**WORK TASK 1**:
In the slow-query task, swap "subscriber" for "watcher" and write out the passage starting at "hashar created this" and ending at "How many, link?".
**WORK TASK 2**:
Answer these about the slow-query task:
(a) How long did each logged slow query take?
(b) Who created the task?
(c) How many of the last 1000 hhvm.log entries were these messages?

Page MenuHomePhabricator

SELECT /* CategoryMembershipChangeJob::run 127.0.0.1 */ GET_LOCK('CategoryMembershipUpdates:XXXX', 10) AS lockstatus
Closed, ResolvedPublicPRODUCTION ERROR

Description

fatalmonitor shows a lot of messages such as:

[10000ms] at runtime/ext_mysql: slow query: SELECT /* CategoryMembershipChangeJob::run 127.0.0.1 */ GET_LOCK('CategoryMembershipUpdates:#######', 10) AS lock status

No clue what they are though :(

Event Timeline

hashar created this task.Apr 27 2016, 7:13 PM
Restricted Application added a subscriber: Aklapper. · View Herald TranscriptApr 27 2016, 7:13 PM

a lot

How many, link?

aude added a subscriber: aude.EditedApr 29 2016, 6:03 PM

this is 600 of the last 1000 hhvm.log entries (~42/min)

**DATA BLOCK**:
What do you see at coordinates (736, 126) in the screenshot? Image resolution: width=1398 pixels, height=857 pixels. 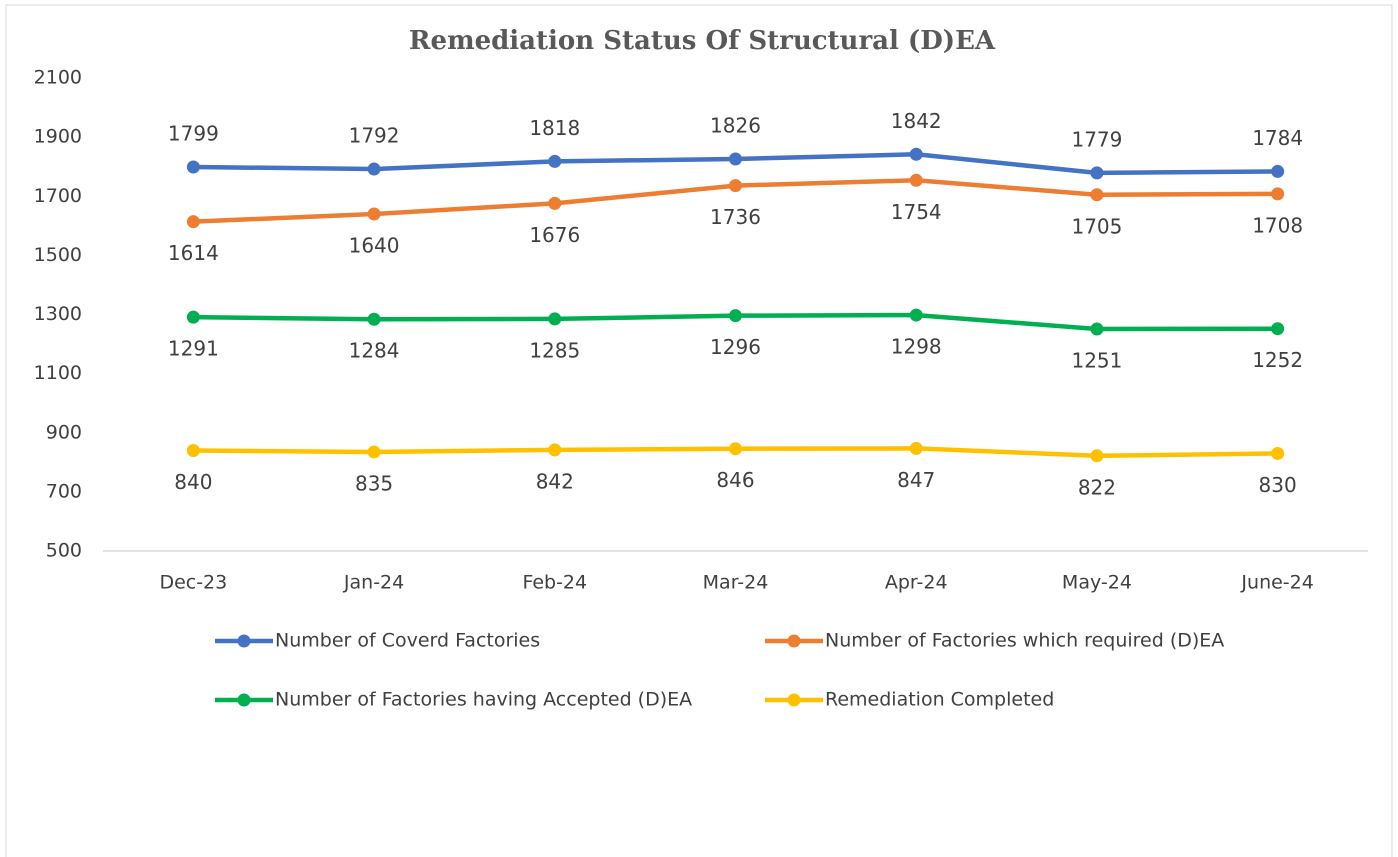 I see `data-label: 1826` at bounding box center [736, 126].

**YOUR RESPONSE 1**:
hashar created this task.Apr 27 2016, 7:13 PM
Restricted Application added a watcher: Aklapper. · View Herald TranscriptApr 27 2016, 7:13 PM

a lot

How many, link?

**YOUR RESPONSE 2**:
(a) 10000ms
(b) hashar
(c) 600 (about 42 per minute)